TASK INSTRUCTIONS :: Beginning with the line that contains "Click the red LIVE", transcribe every line down to the end of the entries, exactly, and no other lines.
□ □ □
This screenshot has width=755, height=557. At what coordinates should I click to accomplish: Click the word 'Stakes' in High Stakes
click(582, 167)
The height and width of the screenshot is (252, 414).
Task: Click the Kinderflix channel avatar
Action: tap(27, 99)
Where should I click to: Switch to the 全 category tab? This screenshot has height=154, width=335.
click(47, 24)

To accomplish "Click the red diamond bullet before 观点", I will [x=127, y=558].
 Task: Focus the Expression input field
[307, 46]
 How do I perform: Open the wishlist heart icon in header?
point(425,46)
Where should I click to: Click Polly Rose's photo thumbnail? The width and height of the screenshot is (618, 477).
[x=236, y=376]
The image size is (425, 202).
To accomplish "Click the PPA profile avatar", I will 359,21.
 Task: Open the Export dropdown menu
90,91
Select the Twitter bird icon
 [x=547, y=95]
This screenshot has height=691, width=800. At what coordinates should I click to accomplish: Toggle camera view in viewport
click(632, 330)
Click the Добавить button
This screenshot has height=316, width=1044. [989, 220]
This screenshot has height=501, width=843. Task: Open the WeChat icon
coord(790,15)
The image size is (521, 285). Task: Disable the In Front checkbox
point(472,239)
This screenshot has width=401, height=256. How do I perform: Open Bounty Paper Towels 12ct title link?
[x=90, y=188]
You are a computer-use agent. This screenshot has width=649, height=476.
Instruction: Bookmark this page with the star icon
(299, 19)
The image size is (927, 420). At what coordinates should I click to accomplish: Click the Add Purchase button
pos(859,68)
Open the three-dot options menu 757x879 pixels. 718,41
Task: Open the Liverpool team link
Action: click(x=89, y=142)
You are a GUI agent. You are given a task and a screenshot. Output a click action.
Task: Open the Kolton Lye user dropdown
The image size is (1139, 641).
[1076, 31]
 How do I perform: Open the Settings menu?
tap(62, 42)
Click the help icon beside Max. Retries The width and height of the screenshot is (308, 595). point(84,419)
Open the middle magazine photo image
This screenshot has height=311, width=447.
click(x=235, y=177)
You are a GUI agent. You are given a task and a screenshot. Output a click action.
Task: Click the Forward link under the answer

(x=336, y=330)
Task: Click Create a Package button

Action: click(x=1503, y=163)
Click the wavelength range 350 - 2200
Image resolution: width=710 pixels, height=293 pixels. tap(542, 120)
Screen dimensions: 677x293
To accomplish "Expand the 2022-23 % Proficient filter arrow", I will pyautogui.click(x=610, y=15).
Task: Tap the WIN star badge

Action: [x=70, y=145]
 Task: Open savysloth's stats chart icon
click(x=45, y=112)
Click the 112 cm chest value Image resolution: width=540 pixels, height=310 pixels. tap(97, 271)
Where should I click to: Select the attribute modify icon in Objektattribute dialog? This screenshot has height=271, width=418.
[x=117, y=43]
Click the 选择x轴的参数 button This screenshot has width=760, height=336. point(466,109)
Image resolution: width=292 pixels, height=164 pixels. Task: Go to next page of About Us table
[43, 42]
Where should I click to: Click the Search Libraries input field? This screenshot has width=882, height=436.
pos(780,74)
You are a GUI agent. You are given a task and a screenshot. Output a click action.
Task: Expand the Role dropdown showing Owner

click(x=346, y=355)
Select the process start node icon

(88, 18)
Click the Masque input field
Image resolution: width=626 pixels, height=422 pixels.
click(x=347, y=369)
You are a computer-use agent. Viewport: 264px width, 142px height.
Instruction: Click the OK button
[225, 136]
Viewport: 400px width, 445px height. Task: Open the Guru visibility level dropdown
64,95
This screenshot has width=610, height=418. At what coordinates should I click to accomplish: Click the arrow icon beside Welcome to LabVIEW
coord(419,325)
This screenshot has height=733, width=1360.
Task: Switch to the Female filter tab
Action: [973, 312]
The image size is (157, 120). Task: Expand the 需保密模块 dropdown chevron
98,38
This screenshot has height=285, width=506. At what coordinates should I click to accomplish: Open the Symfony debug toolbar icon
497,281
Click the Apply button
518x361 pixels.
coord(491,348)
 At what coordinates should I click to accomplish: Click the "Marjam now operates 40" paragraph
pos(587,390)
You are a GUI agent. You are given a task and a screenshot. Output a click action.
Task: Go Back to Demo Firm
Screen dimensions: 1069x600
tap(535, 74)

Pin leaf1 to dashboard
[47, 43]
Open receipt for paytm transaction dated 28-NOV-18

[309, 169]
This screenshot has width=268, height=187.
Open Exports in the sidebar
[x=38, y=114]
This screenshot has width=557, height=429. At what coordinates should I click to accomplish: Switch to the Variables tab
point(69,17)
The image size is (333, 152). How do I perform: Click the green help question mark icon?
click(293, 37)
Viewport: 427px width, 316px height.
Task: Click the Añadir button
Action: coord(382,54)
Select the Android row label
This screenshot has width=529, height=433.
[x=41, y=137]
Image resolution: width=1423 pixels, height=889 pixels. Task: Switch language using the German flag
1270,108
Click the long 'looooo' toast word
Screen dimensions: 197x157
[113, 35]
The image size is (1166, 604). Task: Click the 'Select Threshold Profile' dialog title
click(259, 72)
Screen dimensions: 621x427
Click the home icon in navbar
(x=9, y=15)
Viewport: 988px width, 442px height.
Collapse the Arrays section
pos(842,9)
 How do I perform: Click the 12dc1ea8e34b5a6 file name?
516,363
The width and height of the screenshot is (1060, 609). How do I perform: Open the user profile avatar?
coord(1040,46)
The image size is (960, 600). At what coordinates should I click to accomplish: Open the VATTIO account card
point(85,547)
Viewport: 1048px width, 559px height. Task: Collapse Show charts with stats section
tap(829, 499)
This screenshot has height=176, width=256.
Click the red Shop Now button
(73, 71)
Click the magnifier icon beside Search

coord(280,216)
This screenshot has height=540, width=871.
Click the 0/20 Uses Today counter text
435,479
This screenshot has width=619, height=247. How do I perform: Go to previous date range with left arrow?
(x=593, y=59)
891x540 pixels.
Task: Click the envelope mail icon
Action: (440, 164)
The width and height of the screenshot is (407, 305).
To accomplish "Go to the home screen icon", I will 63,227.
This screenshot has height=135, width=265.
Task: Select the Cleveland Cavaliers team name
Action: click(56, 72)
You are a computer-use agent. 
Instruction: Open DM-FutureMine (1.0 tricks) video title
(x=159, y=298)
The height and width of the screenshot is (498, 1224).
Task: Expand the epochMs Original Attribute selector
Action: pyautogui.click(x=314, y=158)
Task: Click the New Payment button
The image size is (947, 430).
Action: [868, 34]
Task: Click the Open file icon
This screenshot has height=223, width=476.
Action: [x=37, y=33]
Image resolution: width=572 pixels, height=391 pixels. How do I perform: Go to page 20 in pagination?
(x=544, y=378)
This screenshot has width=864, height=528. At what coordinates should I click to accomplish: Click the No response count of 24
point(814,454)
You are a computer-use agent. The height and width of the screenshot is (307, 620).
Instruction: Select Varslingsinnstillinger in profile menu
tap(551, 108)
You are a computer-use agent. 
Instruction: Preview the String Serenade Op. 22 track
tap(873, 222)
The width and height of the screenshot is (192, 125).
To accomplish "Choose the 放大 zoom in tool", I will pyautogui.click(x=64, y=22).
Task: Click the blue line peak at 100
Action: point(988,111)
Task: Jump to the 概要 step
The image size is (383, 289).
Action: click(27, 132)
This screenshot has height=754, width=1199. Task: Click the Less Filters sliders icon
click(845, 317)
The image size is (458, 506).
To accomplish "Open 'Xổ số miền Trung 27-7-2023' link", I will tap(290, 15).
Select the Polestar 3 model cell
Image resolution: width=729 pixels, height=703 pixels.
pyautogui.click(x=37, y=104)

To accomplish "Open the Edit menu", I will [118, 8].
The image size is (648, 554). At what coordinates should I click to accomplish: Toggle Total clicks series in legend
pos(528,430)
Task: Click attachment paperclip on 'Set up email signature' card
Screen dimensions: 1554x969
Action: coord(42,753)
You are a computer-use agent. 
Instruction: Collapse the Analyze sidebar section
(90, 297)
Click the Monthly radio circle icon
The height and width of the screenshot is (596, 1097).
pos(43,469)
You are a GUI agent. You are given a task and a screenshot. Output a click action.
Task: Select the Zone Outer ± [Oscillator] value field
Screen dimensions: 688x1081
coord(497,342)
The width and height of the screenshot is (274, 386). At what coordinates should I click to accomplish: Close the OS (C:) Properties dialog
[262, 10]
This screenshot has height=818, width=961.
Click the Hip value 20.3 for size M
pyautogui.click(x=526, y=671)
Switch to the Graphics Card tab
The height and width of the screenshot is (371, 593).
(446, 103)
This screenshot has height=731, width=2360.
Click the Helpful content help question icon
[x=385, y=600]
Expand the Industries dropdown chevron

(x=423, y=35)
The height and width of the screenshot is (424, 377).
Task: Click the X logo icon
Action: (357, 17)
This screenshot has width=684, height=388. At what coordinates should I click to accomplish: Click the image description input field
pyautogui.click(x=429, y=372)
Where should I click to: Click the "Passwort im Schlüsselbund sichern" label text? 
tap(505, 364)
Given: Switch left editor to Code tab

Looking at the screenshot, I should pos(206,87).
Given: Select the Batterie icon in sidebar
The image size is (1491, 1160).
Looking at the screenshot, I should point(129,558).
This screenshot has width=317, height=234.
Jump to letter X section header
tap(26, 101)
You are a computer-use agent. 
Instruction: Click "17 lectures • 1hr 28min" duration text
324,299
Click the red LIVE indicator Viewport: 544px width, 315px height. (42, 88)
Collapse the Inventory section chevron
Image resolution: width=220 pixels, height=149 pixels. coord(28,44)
□ □ □
RESPONSE BOX ::
Click the red LIVE indicator Viewport: 544px width, 315px height. (42, 88)
Collapse the Inventory section chevron
Image resolution: width=220 pixels, height=149 pixels. coord(28,44)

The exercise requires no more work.